_TO BE DONE:_ Rewrite the items from the line containing "Study (464, 191)" through the line containing "Accessibility Statement (367, 1555)", inclusive, as a two-column CSV with the headers item and location. Each item gets one row, with its text and its answer in separate quoted fields and any line breaks replaced by spaces.

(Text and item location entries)
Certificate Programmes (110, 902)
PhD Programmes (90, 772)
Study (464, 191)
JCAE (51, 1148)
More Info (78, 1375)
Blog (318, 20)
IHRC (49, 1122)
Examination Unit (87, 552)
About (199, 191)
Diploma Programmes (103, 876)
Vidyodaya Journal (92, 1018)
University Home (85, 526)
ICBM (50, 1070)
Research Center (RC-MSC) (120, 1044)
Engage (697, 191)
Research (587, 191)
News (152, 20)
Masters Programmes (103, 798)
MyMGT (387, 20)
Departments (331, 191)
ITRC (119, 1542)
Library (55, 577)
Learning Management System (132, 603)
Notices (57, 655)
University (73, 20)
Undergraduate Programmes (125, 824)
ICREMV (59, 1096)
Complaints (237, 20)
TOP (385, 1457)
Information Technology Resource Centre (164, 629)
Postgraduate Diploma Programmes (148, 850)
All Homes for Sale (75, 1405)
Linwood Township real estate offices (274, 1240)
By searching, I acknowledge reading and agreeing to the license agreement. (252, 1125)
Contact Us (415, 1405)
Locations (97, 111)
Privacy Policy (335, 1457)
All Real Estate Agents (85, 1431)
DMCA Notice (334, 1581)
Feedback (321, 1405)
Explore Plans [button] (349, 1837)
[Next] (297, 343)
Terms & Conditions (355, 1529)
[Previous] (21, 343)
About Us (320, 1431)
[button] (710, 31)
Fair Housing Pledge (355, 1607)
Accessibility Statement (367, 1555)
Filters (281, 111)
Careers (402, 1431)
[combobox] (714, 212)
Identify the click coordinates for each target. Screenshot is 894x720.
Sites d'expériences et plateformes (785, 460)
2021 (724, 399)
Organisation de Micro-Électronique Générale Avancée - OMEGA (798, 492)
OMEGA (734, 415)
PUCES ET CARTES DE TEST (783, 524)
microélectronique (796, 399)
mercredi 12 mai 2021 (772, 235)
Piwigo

_ANSWER TO THIS TASK:_
item,location
"Study","(464, 191)"
"JCAE","(51, 1148)"
"More Info","(78, 1375)"
"Blog","(318, 20)"
"IHRC","(49, 1122)"
"Examination Unit","(87, 552)"
"About","(199, 191)"
"Diploma Programmes","(103, 876)"
"Vidyodaya Journal","(92, 1018)"
"University Home","(85, 526)"
"ICBM","(50, 1070)"
"Research Center (RC-MSC)","(120, 1044)"
"Engage","(697, 191)"
"Research","(587, 191)"
"News","(152, 20)"
"Masters Programmes","(103, 798)"
"MyMGT","(387, 20)"
"Departments","(331, 191)"
"ITRC","(119, 1542)"
"Library","(55, 577)"
"Learning Management System","(132, 603)"
"Notices","(57, 655)"
"University","(73, 20)"
"Undergraduate Programmes","(125, 824)"
"ICREMV","(59, 1096)"
"Complaints","(237, 20)"
"TOP","(385, 1457)"
"Information Technology Resource Centre","(164, 629)"
"Postgraduate Diploma Programmes","(148, 850)"
"All Homes for Sale","(75, 1405)"
"Linwood Township real estate offices","(274, 1240)"
"By searching, I acknowledge reading and agreeing to the license agreement.","(252, 1125)"
"Contact Us","(415, 1405)"
"Locations","(97, 111)"
"Privacy Policy","(335, 1457)"
"All Real Estate Agents","(85, 1431)"
"DMCA Notice","(334, 1581)"
"Feedback","(321, 1405)"
"Explore Plans [button]","(349, 1837)"
"[Next]","(297, 343)"
"Terms & Conditions","(355, 1529)"
"[Previous]","(21, 343)"
"About Us","(320, 1431)"
"[button]","(710, 31)"
"Fair Housing Pledge","(355, 1607)"
"Accessibility Statement","(367, 1555)"